>>

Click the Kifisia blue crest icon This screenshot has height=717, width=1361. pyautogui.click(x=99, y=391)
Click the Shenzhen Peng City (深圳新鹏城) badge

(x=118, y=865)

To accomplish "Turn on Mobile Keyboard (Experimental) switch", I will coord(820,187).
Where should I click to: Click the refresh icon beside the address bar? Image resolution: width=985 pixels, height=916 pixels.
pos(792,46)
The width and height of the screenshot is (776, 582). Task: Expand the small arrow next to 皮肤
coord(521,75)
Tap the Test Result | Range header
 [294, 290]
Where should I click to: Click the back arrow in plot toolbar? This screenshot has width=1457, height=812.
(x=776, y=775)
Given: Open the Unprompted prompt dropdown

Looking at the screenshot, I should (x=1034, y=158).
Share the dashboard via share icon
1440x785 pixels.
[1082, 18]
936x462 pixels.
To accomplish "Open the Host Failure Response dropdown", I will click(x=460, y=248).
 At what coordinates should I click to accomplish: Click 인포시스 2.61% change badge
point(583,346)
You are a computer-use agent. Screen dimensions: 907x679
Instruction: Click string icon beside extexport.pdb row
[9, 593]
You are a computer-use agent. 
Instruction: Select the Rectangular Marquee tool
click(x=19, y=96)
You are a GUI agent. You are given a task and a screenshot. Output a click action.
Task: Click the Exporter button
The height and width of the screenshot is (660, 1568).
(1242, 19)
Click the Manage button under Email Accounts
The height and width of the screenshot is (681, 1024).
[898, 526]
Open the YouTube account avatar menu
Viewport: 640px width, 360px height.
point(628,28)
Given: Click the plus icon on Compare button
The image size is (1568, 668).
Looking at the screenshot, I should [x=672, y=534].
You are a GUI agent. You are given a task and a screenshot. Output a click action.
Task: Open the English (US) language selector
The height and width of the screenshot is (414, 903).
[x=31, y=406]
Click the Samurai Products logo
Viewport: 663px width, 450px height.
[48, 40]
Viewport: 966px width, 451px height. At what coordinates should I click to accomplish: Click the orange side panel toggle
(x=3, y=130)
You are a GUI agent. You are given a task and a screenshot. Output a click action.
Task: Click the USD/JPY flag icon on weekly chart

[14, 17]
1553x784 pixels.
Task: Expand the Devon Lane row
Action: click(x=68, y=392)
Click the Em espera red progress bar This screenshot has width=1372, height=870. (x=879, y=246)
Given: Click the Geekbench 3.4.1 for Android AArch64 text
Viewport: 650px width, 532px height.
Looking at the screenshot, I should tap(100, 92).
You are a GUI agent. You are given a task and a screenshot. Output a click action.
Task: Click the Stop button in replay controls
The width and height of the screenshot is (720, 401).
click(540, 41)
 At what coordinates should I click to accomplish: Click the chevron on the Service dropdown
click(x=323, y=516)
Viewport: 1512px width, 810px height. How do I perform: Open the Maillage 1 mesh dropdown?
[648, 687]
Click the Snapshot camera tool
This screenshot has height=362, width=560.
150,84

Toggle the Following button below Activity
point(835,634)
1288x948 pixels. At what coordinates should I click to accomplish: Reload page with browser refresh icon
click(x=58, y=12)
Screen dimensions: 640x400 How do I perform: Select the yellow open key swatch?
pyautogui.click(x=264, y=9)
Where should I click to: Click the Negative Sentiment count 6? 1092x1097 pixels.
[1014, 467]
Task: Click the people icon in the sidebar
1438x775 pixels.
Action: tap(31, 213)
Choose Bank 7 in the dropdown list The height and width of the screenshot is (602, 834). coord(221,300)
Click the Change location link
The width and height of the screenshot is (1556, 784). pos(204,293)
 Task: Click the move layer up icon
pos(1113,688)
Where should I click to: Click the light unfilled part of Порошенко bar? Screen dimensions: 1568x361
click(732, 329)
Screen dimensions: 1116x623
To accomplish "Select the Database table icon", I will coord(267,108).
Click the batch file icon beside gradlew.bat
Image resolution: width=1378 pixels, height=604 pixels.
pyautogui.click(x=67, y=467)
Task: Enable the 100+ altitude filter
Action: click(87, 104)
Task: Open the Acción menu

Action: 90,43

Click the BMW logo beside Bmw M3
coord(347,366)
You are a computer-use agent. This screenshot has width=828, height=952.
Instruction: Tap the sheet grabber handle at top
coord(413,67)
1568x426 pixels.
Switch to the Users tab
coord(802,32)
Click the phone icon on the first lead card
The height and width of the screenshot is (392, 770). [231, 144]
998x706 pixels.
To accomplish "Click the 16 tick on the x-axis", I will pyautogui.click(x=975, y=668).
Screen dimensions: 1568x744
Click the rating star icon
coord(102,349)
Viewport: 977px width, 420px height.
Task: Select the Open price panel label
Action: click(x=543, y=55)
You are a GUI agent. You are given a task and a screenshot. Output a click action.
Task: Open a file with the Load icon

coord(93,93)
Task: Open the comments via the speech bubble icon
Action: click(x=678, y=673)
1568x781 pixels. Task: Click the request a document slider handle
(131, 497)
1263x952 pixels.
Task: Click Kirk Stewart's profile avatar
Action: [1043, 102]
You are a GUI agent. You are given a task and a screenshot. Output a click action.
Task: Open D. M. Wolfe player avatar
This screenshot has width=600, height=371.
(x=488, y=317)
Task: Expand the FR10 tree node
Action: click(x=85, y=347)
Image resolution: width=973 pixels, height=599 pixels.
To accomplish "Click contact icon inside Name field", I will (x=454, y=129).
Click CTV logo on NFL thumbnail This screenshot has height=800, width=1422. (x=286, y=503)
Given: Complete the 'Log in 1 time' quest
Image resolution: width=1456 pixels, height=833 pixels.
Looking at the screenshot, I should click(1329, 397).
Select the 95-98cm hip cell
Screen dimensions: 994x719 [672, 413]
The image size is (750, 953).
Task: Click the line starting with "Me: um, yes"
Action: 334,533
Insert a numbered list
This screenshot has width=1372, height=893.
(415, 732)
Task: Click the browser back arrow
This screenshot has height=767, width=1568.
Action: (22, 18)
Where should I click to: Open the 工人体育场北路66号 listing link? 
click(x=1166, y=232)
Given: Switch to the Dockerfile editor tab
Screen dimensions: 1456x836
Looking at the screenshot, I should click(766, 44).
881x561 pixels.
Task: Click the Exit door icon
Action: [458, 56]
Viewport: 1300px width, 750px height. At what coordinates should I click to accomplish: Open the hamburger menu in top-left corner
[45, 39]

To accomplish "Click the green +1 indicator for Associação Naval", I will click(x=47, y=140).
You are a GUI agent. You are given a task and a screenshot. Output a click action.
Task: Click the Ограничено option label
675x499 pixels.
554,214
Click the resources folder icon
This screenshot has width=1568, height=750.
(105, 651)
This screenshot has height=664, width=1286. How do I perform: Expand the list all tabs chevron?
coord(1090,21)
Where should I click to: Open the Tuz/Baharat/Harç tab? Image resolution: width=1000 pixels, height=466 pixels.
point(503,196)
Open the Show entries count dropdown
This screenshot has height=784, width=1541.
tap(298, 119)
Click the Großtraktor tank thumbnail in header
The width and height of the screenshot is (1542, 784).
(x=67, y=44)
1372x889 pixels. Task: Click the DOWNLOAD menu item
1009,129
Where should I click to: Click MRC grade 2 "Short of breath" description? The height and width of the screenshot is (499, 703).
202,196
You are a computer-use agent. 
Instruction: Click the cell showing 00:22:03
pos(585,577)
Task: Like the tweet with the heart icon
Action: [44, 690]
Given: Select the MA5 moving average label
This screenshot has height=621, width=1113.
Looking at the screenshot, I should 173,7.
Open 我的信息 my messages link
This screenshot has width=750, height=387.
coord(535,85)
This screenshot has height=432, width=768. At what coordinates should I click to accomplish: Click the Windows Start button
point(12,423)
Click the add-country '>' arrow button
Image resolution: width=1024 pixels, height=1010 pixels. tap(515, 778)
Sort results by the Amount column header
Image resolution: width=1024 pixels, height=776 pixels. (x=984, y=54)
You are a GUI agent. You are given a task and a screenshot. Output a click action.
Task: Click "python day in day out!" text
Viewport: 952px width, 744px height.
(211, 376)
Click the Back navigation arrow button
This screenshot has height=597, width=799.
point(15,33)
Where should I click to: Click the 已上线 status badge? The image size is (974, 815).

<<

=== The task ===
Your answer should consist solely of the lines above from the line with "Switch to the Users tab" to the line with "Given: Switch to the Dockerfile editor tab", both included, reproduced exactly.

=== Solution ===
Switch to the Users tab
coord(802,32)
Click the phone icon on the first lead card
The height and width of the screenshot is (392, 770). [231, 144]
998x706 pixels.
To accomplish "Click the 16 tick on the x-axis", I will pyautogui.click(x=975, y=668).
Screen dimensions: 1568x744
Click the rating star icon
coord(102,349)
Viewport: 977px width, 420px height.
Task: Select the Open price panel label
Action: click(x=543, y=55)
You are a GUI agent. You are given a task and a screenshot. Output a click action.
Task: Open a file with the Load icon

coord(93,93)
Task: Open the comments via the speech bubble icon
Action: click(x=678, y=673)
1568x781 pixels. Task: Click the request a document slider handle
(131, 497)
1263x952 pixels.
Task: Click Kirk Stewart's profile avatar
Action: [1043, 102]
You are a GUI agent. You are given a task and a screenshot. Output a click action.
Task: Open D. M. Wolfe player avatar
This screenshot has width=600, height=371.
(x=488, y=317)
Task: Expand the FR10 tree node
Action: click(x=85, y=347)
Image resolution: width=973 pixels, height=599 pixels.
To accomplish "Click contact icon inside Name field", I will (x=454, y=129).
Click CTV logo on NFL thumbnail This screenshot has height=800, width=1422. (x=286, y=503)
Given: Complete the 'Log in 1 time' quest
Image resolution: width=1456 pixels, height=833 pixels.
Looking at the screenshot, I should click(1329, 397).
Select the 95-98cm hip cell
Screen dimensions: 994x719 [672, 413]
The image size is (750, 953).
Task: Click the line starting with "Me: um, yes"
Action: 334,533
Insert a numbered list
This screenshot has width=1372, height=893.
(415, 732)
Task: Click the browser back arrow
This screenshot has height=767, width=1568.
Action: (22, 18)
Where should I click to: Open the 工人体育场北路66号 listing link? 
click(x=1166, y=232)
Given: Switch to the Dockerfile editor tab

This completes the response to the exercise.